BEGIN RECORD SET

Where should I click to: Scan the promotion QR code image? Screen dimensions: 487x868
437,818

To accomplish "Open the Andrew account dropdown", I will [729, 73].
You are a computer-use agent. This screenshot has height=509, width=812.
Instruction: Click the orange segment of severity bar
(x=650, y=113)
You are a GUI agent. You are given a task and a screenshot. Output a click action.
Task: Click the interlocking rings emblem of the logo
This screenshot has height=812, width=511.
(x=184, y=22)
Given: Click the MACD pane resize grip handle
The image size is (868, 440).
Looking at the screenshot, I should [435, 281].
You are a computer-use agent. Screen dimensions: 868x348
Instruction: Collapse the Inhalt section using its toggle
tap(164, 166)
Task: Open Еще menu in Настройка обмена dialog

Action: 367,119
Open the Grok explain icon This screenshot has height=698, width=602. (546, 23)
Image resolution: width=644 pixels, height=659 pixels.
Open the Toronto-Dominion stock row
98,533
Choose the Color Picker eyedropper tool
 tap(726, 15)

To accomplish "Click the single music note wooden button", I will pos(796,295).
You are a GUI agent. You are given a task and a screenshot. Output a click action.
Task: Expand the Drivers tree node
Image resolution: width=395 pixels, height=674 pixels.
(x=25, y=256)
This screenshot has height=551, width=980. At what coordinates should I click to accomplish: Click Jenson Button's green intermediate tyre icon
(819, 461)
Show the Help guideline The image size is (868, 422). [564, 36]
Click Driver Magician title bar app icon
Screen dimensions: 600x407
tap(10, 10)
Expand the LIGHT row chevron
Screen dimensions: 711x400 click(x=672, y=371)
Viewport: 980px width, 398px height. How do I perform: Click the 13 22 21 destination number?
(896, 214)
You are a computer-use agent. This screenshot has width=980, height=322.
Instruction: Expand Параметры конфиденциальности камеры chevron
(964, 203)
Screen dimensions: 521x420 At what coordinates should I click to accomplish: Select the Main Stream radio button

END RECORD SET

## HOW TO COMPLETE THIS TASK:
Every record above is to be restated exactly as it reads.

## RESULT OF THIS EXERCISE:
Where should I click to: Scan the promotion QR code image? Screen dimensions: 487x868
437,818

To accomplish "Open the Andrew account dropdown", I will [729, 73].
You are a computer-use agent. This screenshot has height=509, width=812.
Instruction: Click the orange segment of severity bar
(x=650, y=113)
You are a GUI agent. You are given a task and a screenshot. Output a click action.
Task: Click the interlocking rings emblem of the logo
This screenshot has height=812, width=511.
(x=184, y=22)
Given: Click the MACD pane resize grip handle
The image size is (868, 440).
Looking at the screenshot, I should [435, 281].
You are a computer-use agent. Screen dimensions: 868x348
Instruction: Collapse the Inhalt section using its toggle
tap(164, 166)
Task: Open Еще menu in Настройка обмена dialog

Action: 367,119
Open the Grok explain icon This screenshot has height=698, width=602. (546, 23)
Image resolution: width=644 pixels, height=659 pixels.
Open the Toronto-Dominion stock row
98,533
Choose the Color Picker eyedropper tool
 tap(726, 15)

To accomplish "Click the single music note wooden button", I will pos(796,295).
You are a GUI agent. You are given a task and a screenshot. Output a click action.
Task: Expand the Drivers tree node
Image resolution: width=395 pixels, height=674 pixels.
(x=25, y=256)
This screenshot has height=551, width=980. At what coordinates should I click to accomplish: Click Jenson Button's green intermediate tyre icon
(819, 461)
Show the Help guideline The image size is (868, 422). [564, 36]
Click Driver Magician title bar app icon
Screen dimensions: 600x407
tap(10, 10)
Expand the LIGHT row chevron
Screen dimensions: 711x400 click(x=672, y=371)
Viewport: 980px width, 398px height. How do I perform: Click the 13 22 21 destination number?
(896, 214)
You are a computer-use agent. This screenshot has width=980, height=322.
Instruction: Expand Параметры конфиденциальности камеры chevron
(964, 203)
Screen dimensions: 521x420 At what coordinates should I click to accomplish: Select the Main Stream radio button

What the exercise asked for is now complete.